Alright, placed an order for another cab of PLPCs (strictly for ageing purposes)and thanks to Fred a box of BRC  ........hopefully from 02(I asked in the comments section to see if he could find a box from 02 for me). I guess I'll see when I get home.


----------



## Bruce (Dec 31, 1999)

I'm a bit late, but I would vote for a few "classics".

Cabs of 50 of:

Partagas Lonsdales
Partagas Coronas
Punch SS #2's


----------



## LasciviousXXX (Oct 12, 2004)

I'm also considering a Cab of the Punch Punch. I tried one and liked it so much that damn if my finger aint on the trigger already  Also looking at the Epi #2's as I've heard many good things lately. I need to stop reading IHT's reviews or I'll be broke before I know it.


----------



## filly (Dec 12, 1997)

I would go for an 04 or late 03 batch of punch punch. I almost chain smoked through 2 cabs...man they were awesome! if you had the money though, I would definately go with the new Mag 46 cab...holy cow those things are sooo friggin good. Maybe Santa will be gracious enough to send me some of those! mmmmmmmmm


----------



## Fredster (Jan 26, 2004)

Bruce said:


> I'm a bit late, but I would vote for a few "classics".
> 
> Cabs of 50 of:
> 
> ...


I had some Partagas Coronas (cab Sel) from 98 that were awsome. Iv'e heard the newer ones have not been good. I grabbed a dress box from 02 a while back and they were terrible.


----------



## coppertop (Dec 29, 2003)

filly said:


> I would go for an 04 or late 03 batch of punch punch. I almost chain smoked through 2 cabs...man they were awesome! if you had the money though, I would definately go with the new Mag 46 cab...holy cow those things are sooo friggin good. Maybe Santa will be gracious enough to send me some of those! mmmmmmmmm


Actually I think that will be the next cab I buy. I really enjoyed the 1 that I have had. But for now, I have to grab the PLPC when I can. They will be so good in a few years.


----------



## Fredster (Jan 26, 2004)

coppertop said:


> Actually I think that will be the next cab I buy. I really enjoyed the 1 that I have had. But for now, I have to grab the PLPC when I can. They will be so good in a few years.

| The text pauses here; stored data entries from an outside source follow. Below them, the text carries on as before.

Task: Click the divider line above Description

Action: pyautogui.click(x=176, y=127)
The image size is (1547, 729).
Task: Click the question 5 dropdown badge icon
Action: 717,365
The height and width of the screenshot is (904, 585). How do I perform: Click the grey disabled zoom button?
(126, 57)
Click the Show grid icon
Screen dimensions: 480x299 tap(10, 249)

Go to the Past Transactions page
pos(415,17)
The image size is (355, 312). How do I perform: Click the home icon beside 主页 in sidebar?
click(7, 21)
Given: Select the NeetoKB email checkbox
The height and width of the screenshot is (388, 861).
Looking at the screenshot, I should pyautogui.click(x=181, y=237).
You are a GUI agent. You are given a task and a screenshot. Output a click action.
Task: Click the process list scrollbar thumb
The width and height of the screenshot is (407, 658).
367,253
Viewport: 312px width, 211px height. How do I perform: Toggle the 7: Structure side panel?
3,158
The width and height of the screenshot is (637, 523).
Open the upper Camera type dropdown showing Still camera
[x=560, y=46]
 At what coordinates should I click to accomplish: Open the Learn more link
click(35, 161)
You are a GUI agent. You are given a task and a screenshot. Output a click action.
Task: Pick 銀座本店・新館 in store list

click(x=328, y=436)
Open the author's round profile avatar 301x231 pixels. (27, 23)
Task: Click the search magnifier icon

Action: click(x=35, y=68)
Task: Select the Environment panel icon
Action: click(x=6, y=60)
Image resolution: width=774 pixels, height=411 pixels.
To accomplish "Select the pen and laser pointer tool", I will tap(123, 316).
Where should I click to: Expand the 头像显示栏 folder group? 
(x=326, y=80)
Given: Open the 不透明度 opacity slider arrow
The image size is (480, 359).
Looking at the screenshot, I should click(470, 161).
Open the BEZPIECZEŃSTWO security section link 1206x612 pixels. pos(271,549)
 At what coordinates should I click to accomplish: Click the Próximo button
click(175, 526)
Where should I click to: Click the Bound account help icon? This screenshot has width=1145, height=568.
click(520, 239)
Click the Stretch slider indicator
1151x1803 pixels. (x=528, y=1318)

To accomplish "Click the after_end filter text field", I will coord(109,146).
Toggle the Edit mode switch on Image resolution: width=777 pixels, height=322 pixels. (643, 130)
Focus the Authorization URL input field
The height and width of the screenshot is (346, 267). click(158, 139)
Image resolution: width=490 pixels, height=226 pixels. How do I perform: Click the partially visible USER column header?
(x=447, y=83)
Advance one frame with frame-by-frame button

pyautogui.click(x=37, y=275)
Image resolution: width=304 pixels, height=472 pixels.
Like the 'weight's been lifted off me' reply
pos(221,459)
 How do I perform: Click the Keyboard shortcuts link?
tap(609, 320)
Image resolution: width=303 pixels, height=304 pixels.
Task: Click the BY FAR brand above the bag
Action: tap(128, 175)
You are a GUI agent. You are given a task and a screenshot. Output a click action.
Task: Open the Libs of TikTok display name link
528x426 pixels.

What does PLPC stand for? I thought I knew all of the abreviations.


----------



## mr.c (Apr 8, 2004)

POR Larranaga Petite corona 


Man do I want some of these!!!!!!!!!


----------



## Bruce (Dec 31, 1999)

Por Larranaga Petite Corona


----------



## partagaspete (Apr 27, 2004)

IHT said:


> seriously... what DON'T you have?
> y'know, you really like those VR famosos, don't you... sure you do, everyone does. it's not a cab, but if the sale is a good one, buy 2 boxes and tape em together, make it a cab.
> 
> what other lines do you like other than partagas or boli or JL?


 :r tape 'em together :r LMAO....love it!


----------



## Fredster (Jan 26, 2004)

The PLPC is another one of these cigars they have resurrected lately. I have no experience with the p.c., but the other sizes from P.L. have not been that impressive to me. Too mild. Are the p.c.'s mild also.


----------



## coppertop (Dec 29, 2003)

Fred, 

The ones I have from 04 are very mild, with pretty good taste. These are cigars that require some serious age. Thats why I bought a second box. One to age and one to smoke, although I probably won't smoke that many. 

I have had the PL Lonsdale and Panteles. Niether of them has been as good as the PC. The PC will taste like chocolate, carmel, cocoa, nutty and will be really really creamy. It is like smoking candy. They are very good. IMHO.


----------



## Todd (Dec 11, 2004)

If I could find one I would get a cab of 50 PLPC's....

But since they are the elusive animal that they are I would get a cab of Partagas Lonsdales. They can still be had with with good box codes and are a great stick in my opinion....


----------



## IHT (Dec 27, 2003)

Todd said:


> If I could find one I would get a cab of 50 PLPC's....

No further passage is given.